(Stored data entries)

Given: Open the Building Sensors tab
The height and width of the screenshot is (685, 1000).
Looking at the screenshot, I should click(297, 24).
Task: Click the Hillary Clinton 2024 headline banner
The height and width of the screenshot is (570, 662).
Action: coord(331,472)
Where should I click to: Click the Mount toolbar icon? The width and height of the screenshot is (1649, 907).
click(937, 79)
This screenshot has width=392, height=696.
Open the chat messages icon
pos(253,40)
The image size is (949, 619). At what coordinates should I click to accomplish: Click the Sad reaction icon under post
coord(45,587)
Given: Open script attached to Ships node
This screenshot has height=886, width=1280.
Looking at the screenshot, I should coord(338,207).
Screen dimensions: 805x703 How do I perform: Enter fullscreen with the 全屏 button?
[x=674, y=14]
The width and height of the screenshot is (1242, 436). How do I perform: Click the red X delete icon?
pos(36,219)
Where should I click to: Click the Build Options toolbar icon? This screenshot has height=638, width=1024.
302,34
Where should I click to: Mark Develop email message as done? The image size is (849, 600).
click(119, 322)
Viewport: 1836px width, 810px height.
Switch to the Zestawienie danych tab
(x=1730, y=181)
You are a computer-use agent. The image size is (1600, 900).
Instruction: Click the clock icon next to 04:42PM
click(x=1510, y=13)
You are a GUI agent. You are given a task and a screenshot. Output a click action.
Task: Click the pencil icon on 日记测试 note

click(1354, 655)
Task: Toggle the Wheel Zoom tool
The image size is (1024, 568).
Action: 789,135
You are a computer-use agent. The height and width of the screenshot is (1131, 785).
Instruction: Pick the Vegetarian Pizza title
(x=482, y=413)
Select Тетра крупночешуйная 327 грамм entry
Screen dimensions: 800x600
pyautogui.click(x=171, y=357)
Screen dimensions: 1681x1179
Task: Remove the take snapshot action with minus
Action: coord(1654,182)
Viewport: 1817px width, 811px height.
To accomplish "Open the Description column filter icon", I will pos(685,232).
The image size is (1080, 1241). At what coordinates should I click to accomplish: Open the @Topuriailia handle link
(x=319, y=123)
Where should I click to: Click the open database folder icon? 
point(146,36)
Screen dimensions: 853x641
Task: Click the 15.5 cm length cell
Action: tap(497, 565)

§ AIM OF THE TASK:
Among the records above, find each line holding the string "agent" and pull it out.

§ RESPONSE TO THIS TASK:
You are a computer-use agent. The image size is (1600, 900).
You are a GUI agent. You are given a task and a screenshot. Output a click action.
You are a computer-use agent. The height and width of the screenshot is (1131, 785).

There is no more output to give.